● **QUÉ SE PIDE**
1 > Traduce al inglés esta oración del texto proporcionado: "Aquí un consejo navideño: denles una oportunidad antes de dar a 'stop'."
2 > Presenta como tabla Markdown los registros desde la línea que contiene "Juan 17:26 (199, 1218)" hasta la línea que contiene "Mat. 20:28 (185, 1556)", esta incluida. Usa las columnas "Nº", con el número de fila, y "Línea", y omite las líneas en blanco.

● **TEXTO PROPORCIONADO**
────────────────

Y qué otro contenido puede atraparnos en dos segundos que lo pop. Eso que puede engancharnos a primera vista, que nos atrae, como dicta el canon publicitario, por apelar a nuestro instinto por encima de la razón. Y hacia ese lugar, hacia esa dictadura de lo superfluo se desplaza el contenido audiovisual y, en particular, el género documental del que hablamos en este humilde rincón.
Así, las plataformas y, a su albur, los espectadores reparan en películas y series documentales que desdeñan la categoría en favor de la anécdota con lo trivial como inestable cimiento de la historia. En ese marco se han celebrado 'El estafador de Tinder' (Netflix) 'La granja de Clarkson' (Amazon Prime) o 'Pepsi, ¿dónde está mi avión?' (Netflix), películas y series documentales que explotan el humor como parte del juego y ponen el foco en lo más pop que se puede concebir: entretener.
Siendo lícita su existencia y, en muchos casos, disfrutable su visionado, cabe la duda de si este tipo de historias pueden ensombrecer proyectos de mayor fuste y aspiración, que corren el riesgo de ser desdeñados si, como en las grandes novelas, uno no se desprende de lo que tiene alrededor para adentrarse en ellos sin ambages. Pienso en 'Moonage Daydream', el espléndido documental a partir de material de archivo sobre David Bowie o en 'Fire of Love', la increíble historia de amor de un matrimonio durante décadas en las faldas de los volcanes. Películas ambas estrenadas sin apenas repercusión en los cines de nuestro país y que hoy luchan sin demasiado éxito por su espacio, sus dos segundos de fama pop, en las plataformas.
Aquí un consejo navideño: denles una oportunidad antes de dar a 'stop'.

────────────────

● **REGISTROS PROPORCIONADOS**
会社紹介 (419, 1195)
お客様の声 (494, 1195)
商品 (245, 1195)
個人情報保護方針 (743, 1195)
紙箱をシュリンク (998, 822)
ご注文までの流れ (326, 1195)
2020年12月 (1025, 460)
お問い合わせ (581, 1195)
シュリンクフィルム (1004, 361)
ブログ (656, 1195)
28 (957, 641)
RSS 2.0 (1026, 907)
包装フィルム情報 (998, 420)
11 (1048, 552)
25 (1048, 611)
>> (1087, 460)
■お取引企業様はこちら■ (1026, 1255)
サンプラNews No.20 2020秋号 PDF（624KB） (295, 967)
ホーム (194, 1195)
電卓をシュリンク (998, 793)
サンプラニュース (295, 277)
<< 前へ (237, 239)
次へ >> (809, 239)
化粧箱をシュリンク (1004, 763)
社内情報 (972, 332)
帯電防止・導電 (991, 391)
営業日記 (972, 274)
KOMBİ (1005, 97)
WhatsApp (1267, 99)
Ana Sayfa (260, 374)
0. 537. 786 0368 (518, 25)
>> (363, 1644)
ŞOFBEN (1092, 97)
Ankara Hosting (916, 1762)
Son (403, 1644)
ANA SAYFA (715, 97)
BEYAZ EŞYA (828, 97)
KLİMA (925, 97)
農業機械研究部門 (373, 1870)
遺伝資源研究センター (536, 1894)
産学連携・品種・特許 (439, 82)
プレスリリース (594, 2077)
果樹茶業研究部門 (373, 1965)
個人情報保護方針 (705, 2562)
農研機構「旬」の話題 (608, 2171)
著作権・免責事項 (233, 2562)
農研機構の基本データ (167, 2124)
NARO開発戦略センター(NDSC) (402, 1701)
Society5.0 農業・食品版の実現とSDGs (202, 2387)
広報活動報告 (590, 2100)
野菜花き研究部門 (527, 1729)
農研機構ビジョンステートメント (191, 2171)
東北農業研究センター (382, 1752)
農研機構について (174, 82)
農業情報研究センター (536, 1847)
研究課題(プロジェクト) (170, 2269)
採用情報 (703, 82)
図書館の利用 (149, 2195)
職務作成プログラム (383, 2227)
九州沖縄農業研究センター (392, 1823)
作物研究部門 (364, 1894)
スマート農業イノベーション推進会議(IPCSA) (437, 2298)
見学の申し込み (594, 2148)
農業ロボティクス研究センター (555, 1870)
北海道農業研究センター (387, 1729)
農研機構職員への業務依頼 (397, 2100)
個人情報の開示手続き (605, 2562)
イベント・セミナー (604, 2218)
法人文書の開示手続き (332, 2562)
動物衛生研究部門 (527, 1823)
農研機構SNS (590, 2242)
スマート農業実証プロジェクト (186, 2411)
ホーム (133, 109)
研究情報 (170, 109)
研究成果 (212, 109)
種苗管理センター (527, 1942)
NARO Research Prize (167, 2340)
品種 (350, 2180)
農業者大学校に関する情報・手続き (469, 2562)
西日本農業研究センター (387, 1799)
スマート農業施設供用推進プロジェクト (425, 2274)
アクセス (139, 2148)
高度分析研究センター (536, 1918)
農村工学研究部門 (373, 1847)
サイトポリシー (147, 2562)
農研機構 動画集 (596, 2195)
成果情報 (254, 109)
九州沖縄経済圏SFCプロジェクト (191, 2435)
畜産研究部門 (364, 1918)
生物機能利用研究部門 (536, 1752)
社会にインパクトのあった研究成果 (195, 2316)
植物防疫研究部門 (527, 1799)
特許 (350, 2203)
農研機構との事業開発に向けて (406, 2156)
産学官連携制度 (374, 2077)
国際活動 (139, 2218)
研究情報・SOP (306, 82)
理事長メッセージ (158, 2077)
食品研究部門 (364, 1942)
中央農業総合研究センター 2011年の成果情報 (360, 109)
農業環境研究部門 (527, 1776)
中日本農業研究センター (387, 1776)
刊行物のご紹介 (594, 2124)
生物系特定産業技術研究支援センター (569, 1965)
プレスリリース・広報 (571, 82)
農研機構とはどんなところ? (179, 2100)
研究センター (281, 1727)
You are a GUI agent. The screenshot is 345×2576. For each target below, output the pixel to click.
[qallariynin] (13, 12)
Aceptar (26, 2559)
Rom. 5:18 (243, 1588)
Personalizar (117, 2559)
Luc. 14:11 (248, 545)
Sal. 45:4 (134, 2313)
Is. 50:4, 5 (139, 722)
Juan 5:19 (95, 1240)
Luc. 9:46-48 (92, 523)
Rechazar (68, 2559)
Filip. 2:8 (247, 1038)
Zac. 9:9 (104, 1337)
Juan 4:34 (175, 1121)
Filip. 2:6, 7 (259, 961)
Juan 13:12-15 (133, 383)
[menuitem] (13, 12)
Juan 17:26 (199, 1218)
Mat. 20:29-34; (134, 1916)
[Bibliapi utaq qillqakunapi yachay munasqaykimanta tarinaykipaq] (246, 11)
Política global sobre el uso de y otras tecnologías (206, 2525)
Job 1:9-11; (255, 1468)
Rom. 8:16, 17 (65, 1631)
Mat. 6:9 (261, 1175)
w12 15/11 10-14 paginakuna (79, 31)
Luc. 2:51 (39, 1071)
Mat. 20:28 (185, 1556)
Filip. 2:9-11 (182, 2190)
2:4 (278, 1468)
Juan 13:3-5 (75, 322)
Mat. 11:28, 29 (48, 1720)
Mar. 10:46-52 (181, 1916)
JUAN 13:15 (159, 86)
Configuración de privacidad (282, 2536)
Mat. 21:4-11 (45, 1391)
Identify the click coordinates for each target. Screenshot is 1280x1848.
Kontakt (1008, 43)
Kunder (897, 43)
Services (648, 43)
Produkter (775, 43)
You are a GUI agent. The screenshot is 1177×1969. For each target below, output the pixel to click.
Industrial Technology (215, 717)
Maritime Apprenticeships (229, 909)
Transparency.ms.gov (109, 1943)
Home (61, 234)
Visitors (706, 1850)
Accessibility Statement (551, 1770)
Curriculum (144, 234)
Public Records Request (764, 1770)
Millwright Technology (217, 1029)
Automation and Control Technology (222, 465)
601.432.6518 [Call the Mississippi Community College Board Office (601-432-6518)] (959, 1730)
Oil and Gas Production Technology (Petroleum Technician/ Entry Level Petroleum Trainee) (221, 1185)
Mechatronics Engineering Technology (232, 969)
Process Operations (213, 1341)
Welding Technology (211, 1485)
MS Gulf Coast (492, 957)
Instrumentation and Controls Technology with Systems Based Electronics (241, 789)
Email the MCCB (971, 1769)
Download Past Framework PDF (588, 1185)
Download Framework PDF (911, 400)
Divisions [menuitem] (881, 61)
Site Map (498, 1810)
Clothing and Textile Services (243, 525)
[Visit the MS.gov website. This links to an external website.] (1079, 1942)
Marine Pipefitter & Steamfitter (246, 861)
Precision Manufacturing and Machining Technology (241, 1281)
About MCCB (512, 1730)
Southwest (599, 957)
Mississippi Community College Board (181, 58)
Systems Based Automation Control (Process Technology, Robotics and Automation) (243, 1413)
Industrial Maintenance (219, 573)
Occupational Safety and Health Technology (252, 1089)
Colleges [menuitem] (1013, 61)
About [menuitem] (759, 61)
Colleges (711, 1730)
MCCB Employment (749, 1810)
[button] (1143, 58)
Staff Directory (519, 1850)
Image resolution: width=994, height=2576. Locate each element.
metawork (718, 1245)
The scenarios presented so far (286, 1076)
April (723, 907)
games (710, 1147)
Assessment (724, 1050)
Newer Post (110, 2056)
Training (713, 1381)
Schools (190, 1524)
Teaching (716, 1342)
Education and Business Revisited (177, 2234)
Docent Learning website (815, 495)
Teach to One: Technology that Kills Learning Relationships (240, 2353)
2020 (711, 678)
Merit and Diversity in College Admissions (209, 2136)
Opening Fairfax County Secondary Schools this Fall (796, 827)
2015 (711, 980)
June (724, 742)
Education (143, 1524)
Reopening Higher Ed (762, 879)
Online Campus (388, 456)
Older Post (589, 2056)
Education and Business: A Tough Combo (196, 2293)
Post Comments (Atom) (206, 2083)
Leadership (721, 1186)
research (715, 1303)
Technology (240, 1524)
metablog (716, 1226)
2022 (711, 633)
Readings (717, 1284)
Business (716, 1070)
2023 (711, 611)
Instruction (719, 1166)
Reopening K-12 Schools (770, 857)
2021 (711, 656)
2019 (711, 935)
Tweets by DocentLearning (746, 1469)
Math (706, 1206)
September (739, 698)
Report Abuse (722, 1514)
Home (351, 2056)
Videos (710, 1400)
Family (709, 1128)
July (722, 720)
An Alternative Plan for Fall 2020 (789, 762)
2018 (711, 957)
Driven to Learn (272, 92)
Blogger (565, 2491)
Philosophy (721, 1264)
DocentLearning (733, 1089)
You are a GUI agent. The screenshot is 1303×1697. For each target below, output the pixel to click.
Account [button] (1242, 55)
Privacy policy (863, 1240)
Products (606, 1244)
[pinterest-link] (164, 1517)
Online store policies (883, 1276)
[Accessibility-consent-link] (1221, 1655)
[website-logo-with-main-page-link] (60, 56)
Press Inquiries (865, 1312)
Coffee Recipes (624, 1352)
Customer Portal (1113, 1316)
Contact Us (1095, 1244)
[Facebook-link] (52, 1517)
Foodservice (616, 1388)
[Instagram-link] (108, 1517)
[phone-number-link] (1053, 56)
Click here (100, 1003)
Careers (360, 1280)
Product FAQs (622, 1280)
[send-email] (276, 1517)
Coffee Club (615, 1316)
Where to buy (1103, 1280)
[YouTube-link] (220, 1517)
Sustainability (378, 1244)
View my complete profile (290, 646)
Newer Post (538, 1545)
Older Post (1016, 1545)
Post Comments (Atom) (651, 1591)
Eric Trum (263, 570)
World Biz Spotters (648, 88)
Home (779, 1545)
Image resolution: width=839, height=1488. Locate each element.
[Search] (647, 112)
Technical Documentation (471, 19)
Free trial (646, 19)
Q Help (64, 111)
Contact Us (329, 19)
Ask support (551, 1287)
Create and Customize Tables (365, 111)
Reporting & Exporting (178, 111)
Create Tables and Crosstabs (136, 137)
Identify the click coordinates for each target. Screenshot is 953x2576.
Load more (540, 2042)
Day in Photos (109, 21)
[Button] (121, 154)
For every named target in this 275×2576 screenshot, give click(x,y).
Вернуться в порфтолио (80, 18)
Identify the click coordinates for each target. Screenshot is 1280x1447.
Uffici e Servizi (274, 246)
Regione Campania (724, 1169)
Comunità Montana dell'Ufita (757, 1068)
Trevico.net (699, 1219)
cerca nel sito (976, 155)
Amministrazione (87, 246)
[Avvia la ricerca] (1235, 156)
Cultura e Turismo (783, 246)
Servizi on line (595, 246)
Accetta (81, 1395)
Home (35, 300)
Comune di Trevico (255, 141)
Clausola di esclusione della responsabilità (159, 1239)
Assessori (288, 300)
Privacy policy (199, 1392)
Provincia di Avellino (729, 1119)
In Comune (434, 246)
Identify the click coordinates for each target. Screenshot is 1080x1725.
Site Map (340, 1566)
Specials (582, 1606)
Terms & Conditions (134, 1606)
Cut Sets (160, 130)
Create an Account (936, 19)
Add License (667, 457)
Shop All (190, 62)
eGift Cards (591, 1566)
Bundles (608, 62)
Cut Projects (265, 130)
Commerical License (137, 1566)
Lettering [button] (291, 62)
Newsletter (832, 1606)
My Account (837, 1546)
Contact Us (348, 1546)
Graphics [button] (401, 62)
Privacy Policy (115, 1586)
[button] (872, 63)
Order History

────────────────

● **RESPUESTAS COMPLETAS**
1 > Here's a Christmas tip: give them a chance before hitting 'stop'.

2 >
| Nº | Línea |
|---|---|
| 1 | Juan 17:26 (199, 1218) |
| 2 | Mat. 20:29-34; (134, 1916) |
| 3 | [Bibliapi utaq qillqakunapi yachay munasqaykimanta tarinaykipaq] (246, 11) |
| 4 | Política global sobre el uso de y otras tecnologías (206, 2525) |
| 5 | Job 1:9-11; (255, 1468) |
| 6 | Rom. 8:16, 17 (65, 1631) |
| 7 | Mat. 6:9 (261, 1175) |
| 8 | w12 15/11 10-14 paginakuna (79, 31) |
| 9 | Luc. 2:51 (39, 1071) |
| 10 | Mat. 20:28 (185, 1556) |